-- Pixel coordinate grounding data --
──────────────────────────────
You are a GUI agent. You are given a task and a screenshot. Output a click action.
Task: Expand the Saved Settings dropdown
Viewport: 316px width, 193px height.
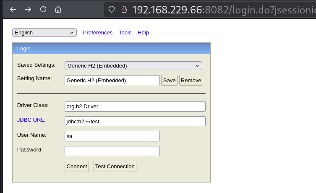coord(133,65)
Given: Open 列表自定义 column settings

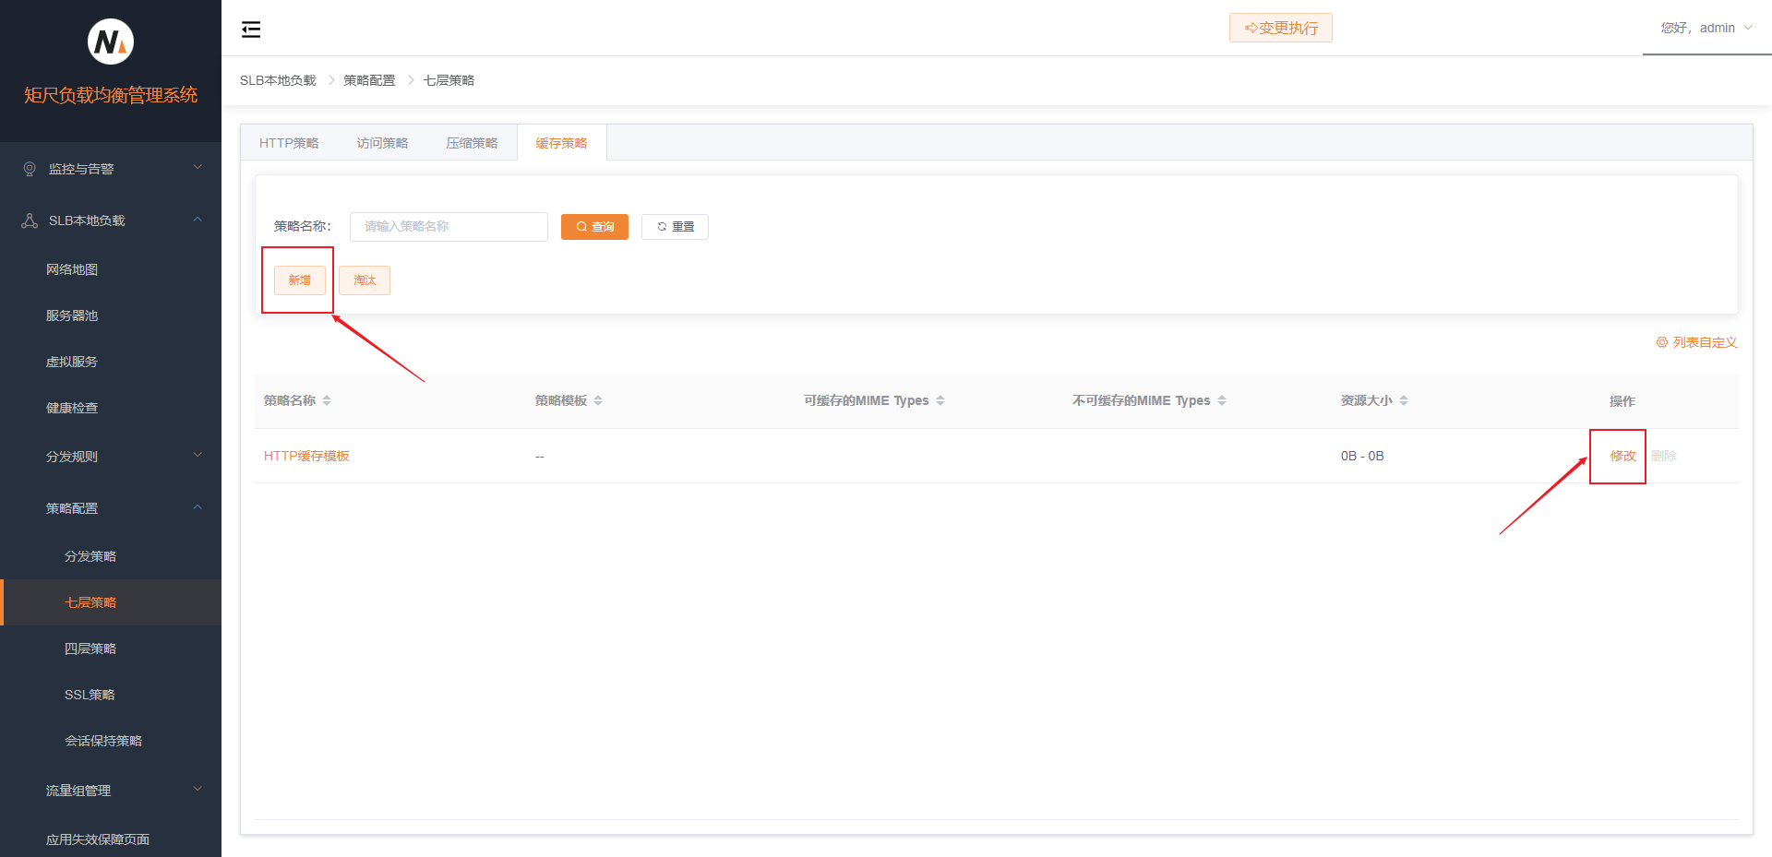Looking at the screenshot, I should click(x=1696, y=342).
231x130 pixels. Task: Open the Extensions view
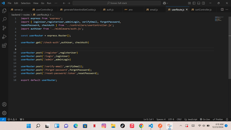coord(4,45)
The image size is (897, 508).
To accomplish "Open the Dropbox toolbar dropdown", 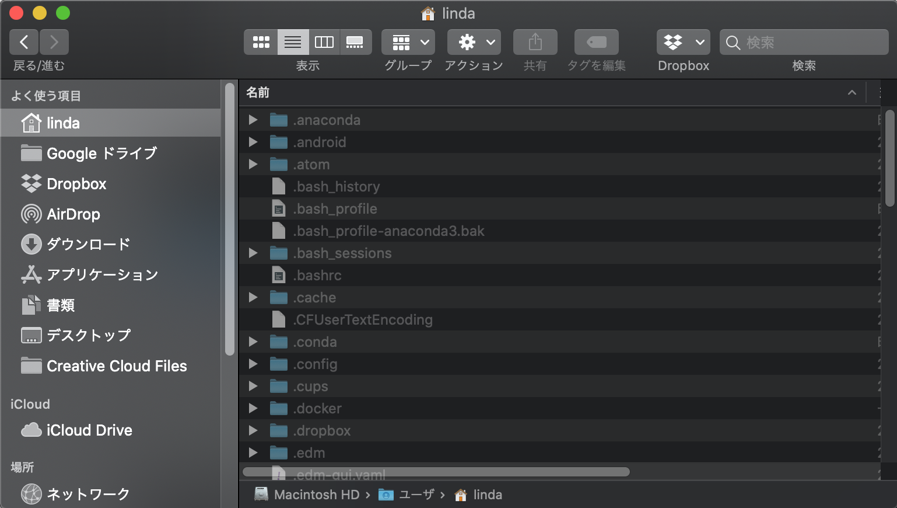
──────────────────────────────
-- WORK REQUIRED --
Retype all the data exactly; skip the pictures.

-- EXPECTED OUTPUT --
You are a GUI agent. You are given a task and a screenshot. Output a click action.
Task: Expand the Saved Settings dropdown
Viewport: 316px width, 193px height.
coord(133,65)
Given: Open 列表自定义 column settings

Looking at the screenshot, I should click(x=1696, y=342).
231x130 pixels. Task: Open the Extensions view
coord(4,45)
The image size is (897, 508).
To accomplish "Open the Dropbox toolbar dropdown", 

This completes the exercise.